O Ministério Público Federal (MPF) arquivou a representação feita por um morador de Araruama que questionava o fato de 'alguns municípios' da região não adotarem um suposto 'tratamento precoce' para pacientes infectados com o novo coronavírus. O pedido, contudo, não faz referência a qualquer município em específico. O assunto foi tema de uma reportagem especial da Folha publicada na última semana. São Pedro da Aldeia anunciou há algumas semanas a entrega de cinco mil 'Kits Covid' [coquetel composto por substâncias como hidroxicloroquina, cloroquina, ivermectina e azitromicina].
De acordo com a Procuradoria da República de São Pedro da Aldeia, a negativa de levar adiante o questionamento ocorreu pela falta de comprovação de eficácia por parte da comunidade científica das substâncias no combate à doença. Mais do que isso, órgão atentou para o risco para a saúde do uso indiscriminado das medicações.
Citando links de reportagens e de entidades acadêmicas, o MPF alegou que a "Organização Mundial de Saúde (OMS) e a esmagadora maioria dos países e das associações médicas especializadas no assunto já se manifestaram expressamente pela não utilização desses medicamentos em virtude da falta de comprovação de sua eficácia" e "em alguns casos houve, inclusive, a demonstração de ineficácia".

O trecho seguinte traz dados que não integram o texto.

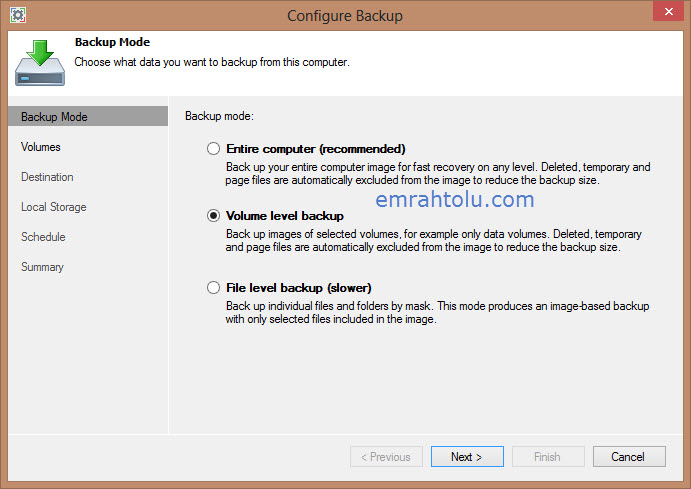
Task: Click the Entire computer (recommended) label text
Action: (316, 149)
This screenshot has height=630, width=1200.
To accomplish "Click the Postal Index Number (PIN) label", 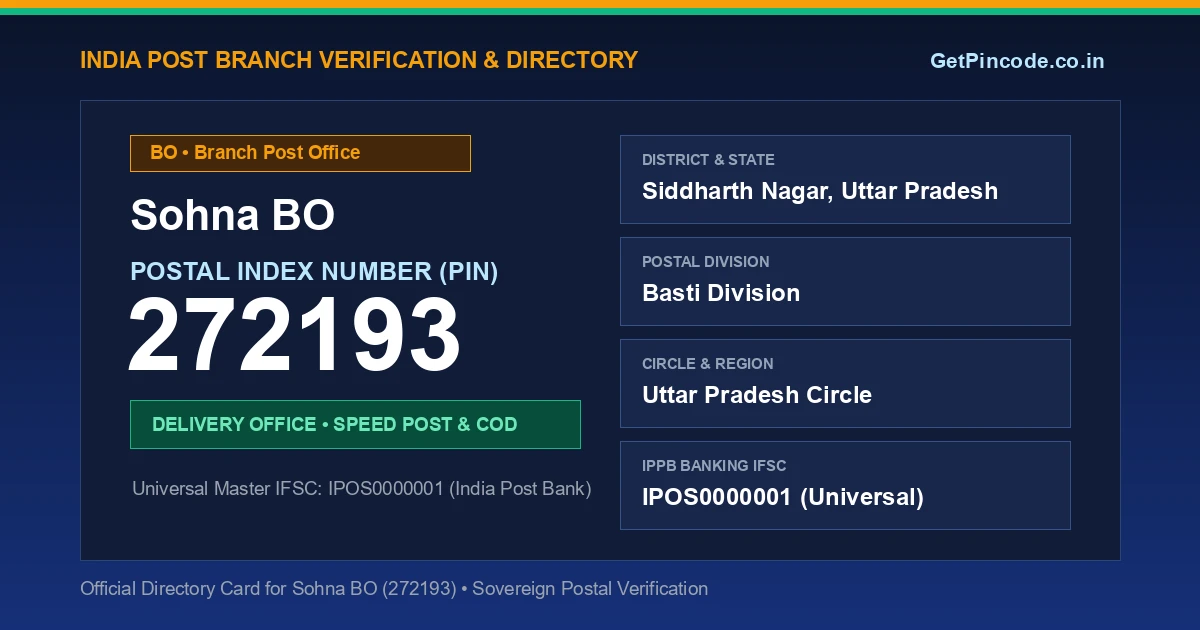I will pyautogui.click(x=314, y=271).
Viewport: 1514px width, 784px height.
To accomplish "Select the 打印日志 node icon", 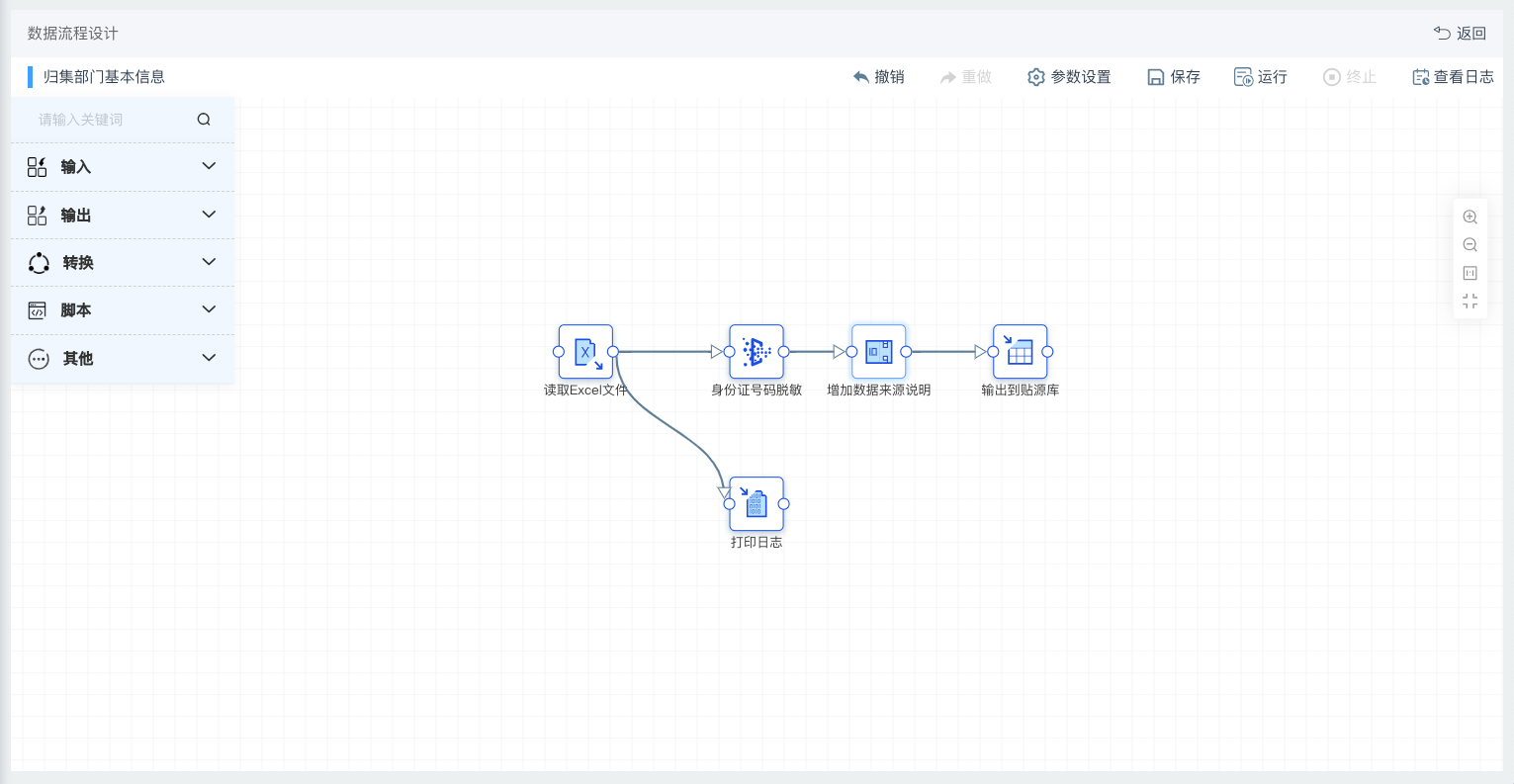I will point(756,502).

Desta forma, o procurador da República Leandro Mitidieri Figueiredo disse que não cabe ao Ministério Público Federal reivindicar a utilização de tratamento médico cuja eficácia contra a Covid-19 não é, minimamente, embasada pela ciência. O procurador, inclusive, fez referência a um boletim da Associação Brasileira de Medicina (AMB), do último dia 23 de março, que não recomenda o uso dos medicamentos.
"Note-se que o famigerado "tratamento precoce" ganhou espaço nesse atual contexto de desinformação e, lamentavelmente, ocupou parte do debate público que deveria ser destinado à divulgação de medidas realmente eficazes contra a COVID-19, notadamente a aplicação de vacinas, o uso de máscaras e o distanciamento social, o que se mostra ainda mais grave nesse cenário em que o Brasil alcança recordes diários de óbitos causados pela doença. Assim, não tem cabimento abertura de apuração em relação à não adoção do tratamento precoce. Ao contrário, no âmbito do procedimento sobre vacinação e outras questões relativas ao COVID-19 na Região dos Lagos, em curso nesta Procuradoria, deverá ser apuradas as questões que envolvam a União/Ministério da Saúde em eventuais oferecimento ou incentivo ao tratamento precoce nos municípios da Região dos Lagos", diz o texto que justifica o arquivamento.
Apesar de sinalizar para uma possível investigação sobre um suposto envolvimento do Ministério da Saúde na distribuição de medicamentos sem eficácia comprovada contra Covid, o procorador disse que não há nesse sentido no momento.
– Ainda não recebemos denúncia de uso de verba federal para tratamento sem comprovação científica. Se houver, deveremos apurar – disse Mitidieri Figueiredo.